[SUPPLIED MATERIAL — start]

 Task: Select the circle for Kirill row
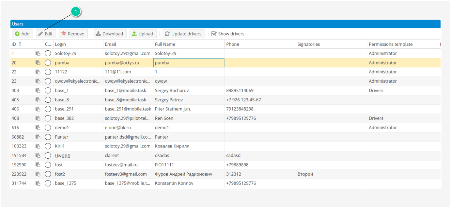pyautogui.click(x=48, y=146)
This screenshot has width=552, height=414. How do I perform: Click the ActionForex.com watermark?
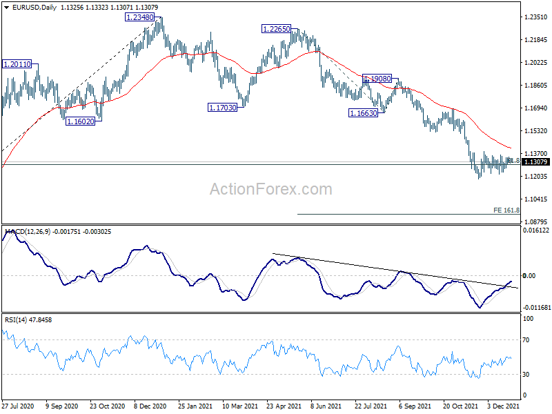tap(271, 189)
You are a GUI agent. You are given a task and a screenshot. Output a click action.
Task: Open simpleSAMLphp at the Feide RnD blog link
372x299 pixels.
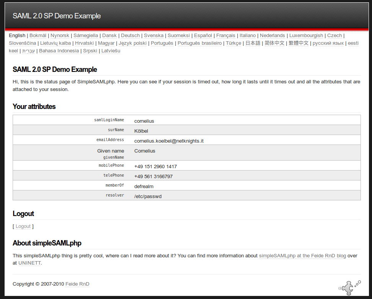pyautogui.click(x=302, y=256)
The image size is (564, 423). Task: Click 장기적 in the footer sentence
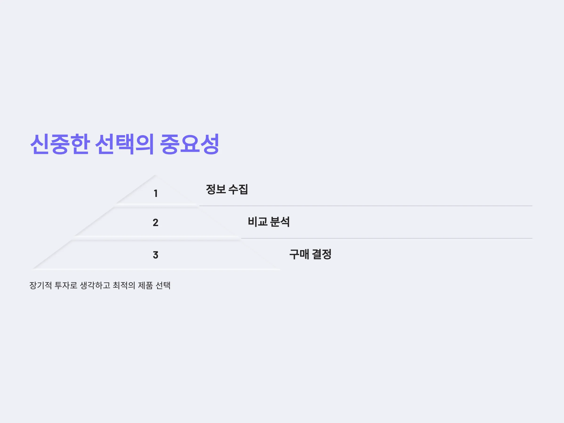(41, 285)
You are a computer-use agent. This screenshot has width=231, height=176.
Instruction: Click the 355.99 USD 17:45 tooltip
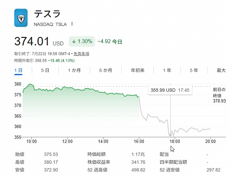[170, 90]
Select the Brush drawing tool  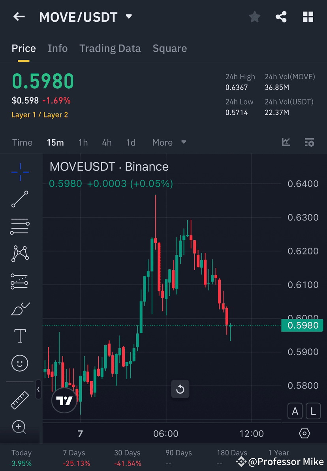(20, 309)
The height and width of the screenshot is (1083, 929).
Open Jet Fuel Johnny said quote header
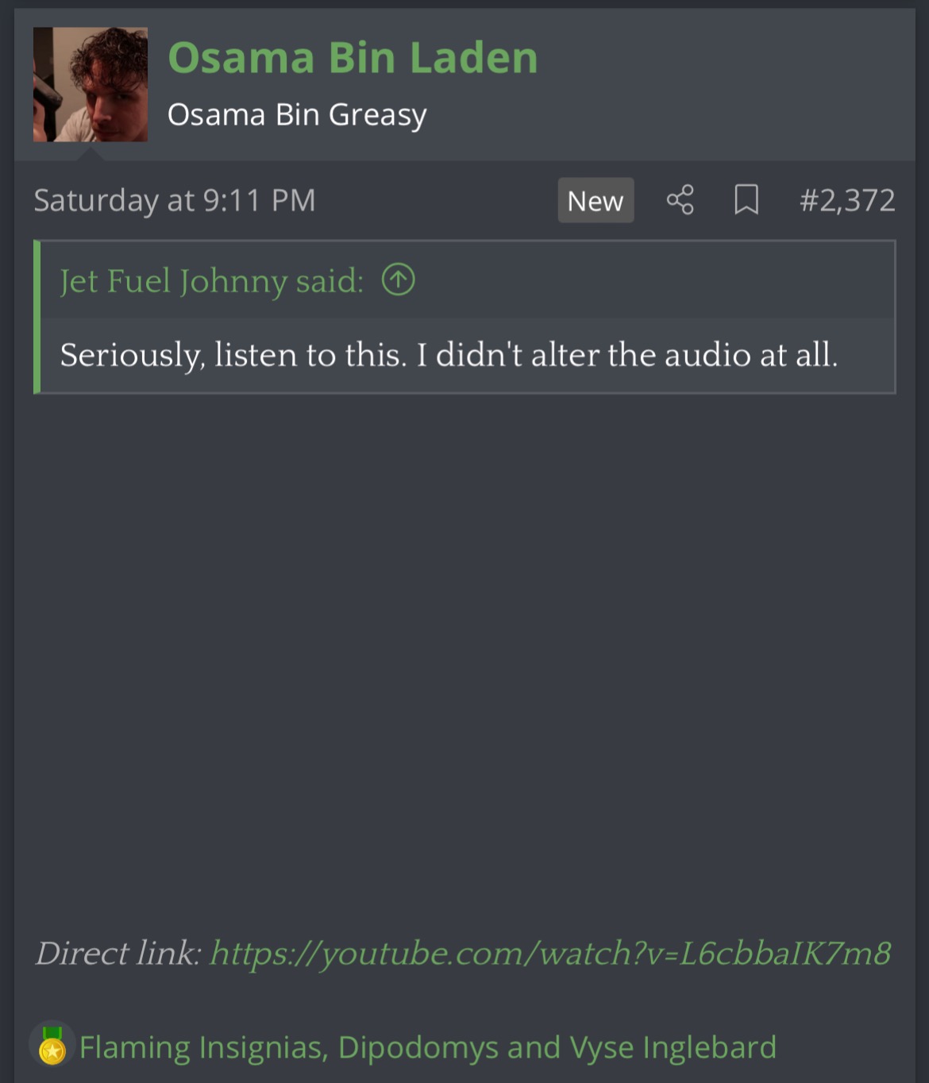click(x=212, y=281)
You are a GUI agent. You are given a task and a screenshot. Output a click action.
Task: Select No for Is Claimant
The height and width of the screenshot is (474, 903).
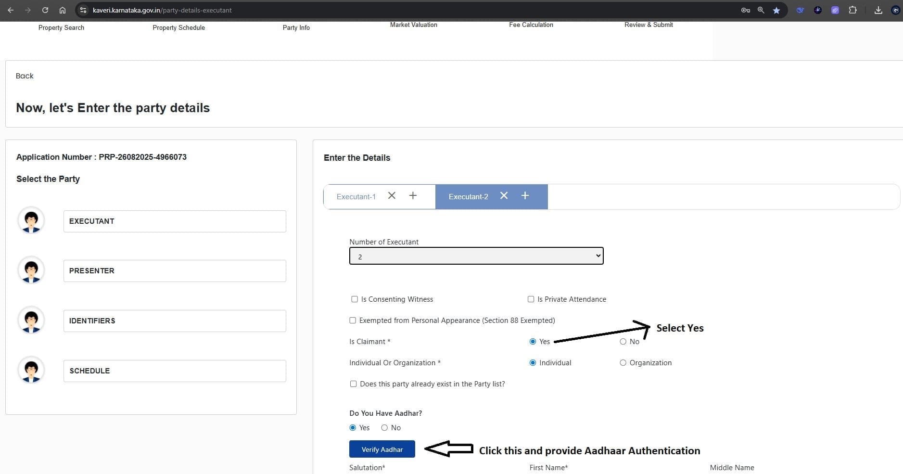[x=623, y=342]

[SUPPLIED MATERIAL — finish]
[SUPPLIED MATERIAL — start]

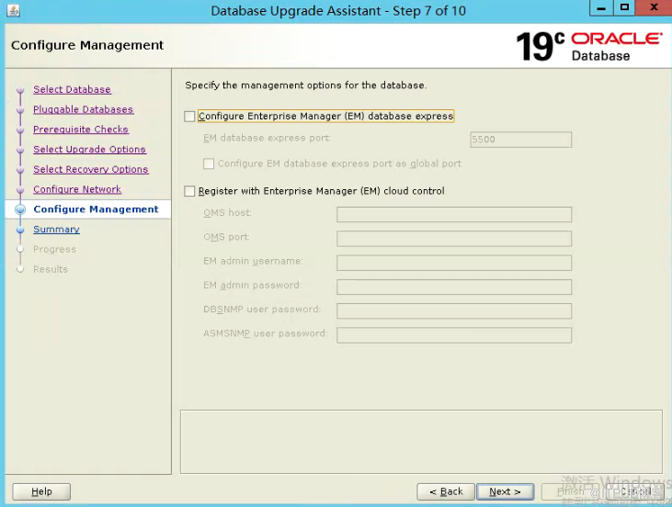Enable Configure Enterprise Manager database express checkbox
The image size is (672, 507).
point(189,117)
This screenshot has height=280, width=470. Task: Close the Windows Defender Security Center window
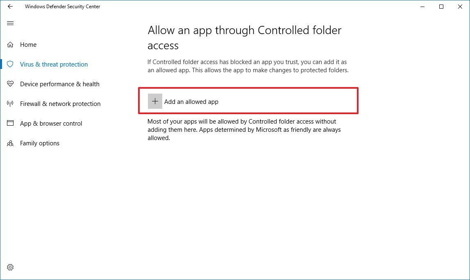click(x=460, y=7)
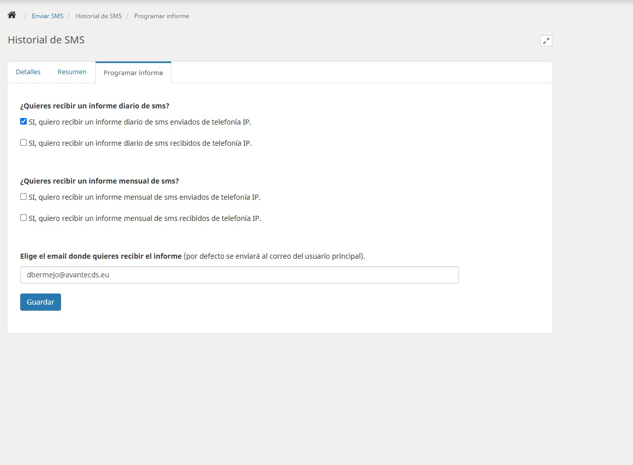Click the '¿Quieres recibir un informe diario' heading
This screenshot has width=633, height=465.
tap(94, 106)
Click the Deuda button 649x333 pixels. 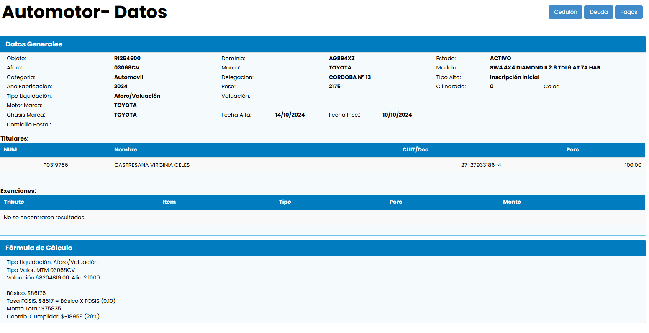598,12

[SUPPLIED MATERIAL — finish]
[SUPPLIED MATERIAL — start]

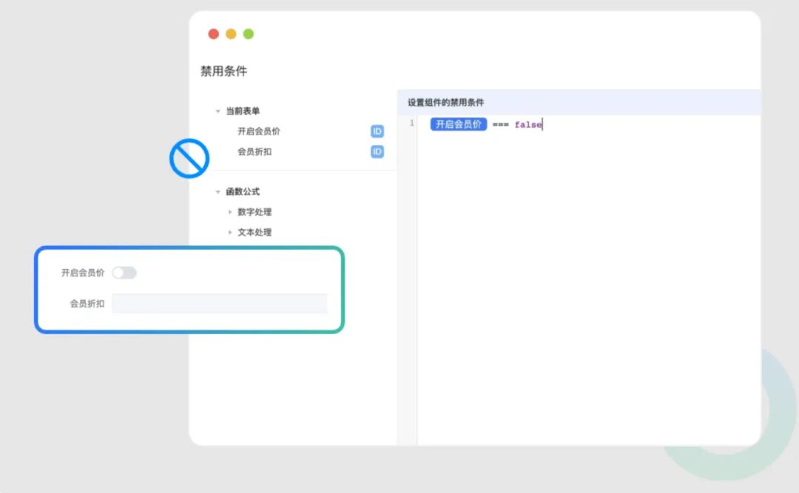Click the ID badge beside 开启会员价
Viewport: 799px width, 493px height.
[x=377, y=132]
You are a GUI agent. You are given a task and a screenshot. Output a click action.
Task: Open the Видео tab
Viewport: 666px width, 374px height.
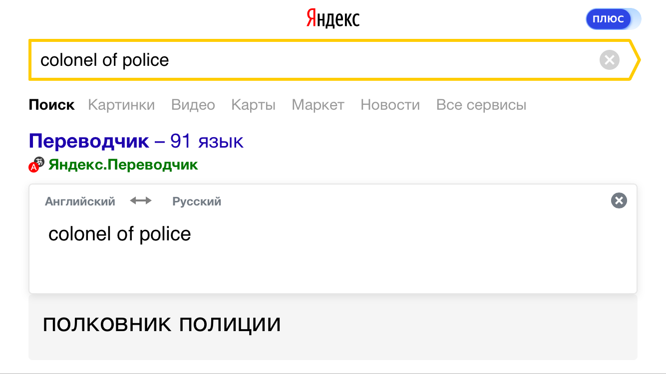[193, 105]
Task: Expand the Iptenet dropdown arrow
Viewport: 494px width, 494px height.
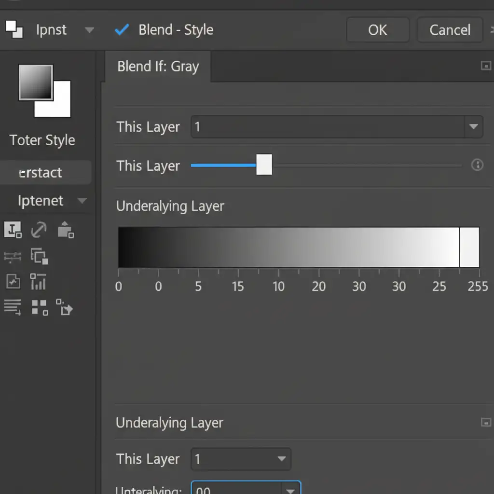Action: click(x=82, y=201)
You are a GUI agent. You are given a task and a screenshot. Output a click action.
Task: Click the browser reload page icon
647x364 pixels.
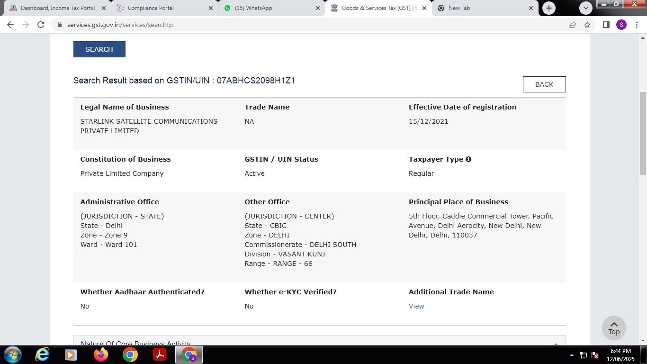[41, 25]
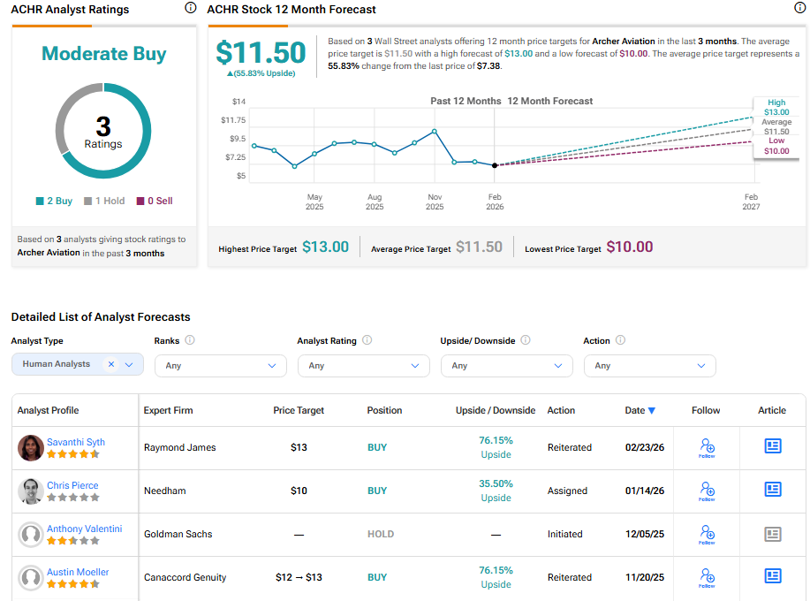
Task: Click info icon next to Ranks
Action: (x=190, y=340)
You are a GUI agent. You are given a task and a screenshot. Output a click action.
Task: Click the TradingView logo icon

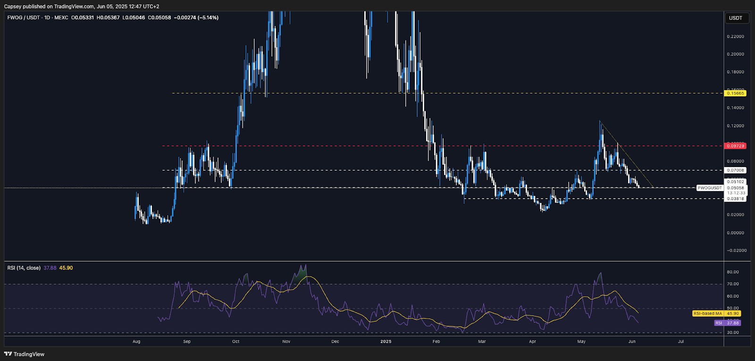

[SUPPLIED MATERIAL — finish]

## ACTIVITY
Leave out the images and write out the lines above exactly, from the one with "Viewport: 494px width, 494px height." up to and including the one with "Task: Click the TradingView logo icon".

## PROBLEM SOLUTION
Viewport: 494px width, 494px height.
Action: click(x=82, y=201)
You are a GUI agent. You are given a task and a screenshot. Output a click action.
Task: Click the browser reload page icon
647x364 pixels.
[41, 25]
Task: Click info icon next to Ranks
Action: (x=190, y=340)
You are a GUI agent. You are given a task and a screenshot. Output a click action.
Task: Click the TradingView logo icon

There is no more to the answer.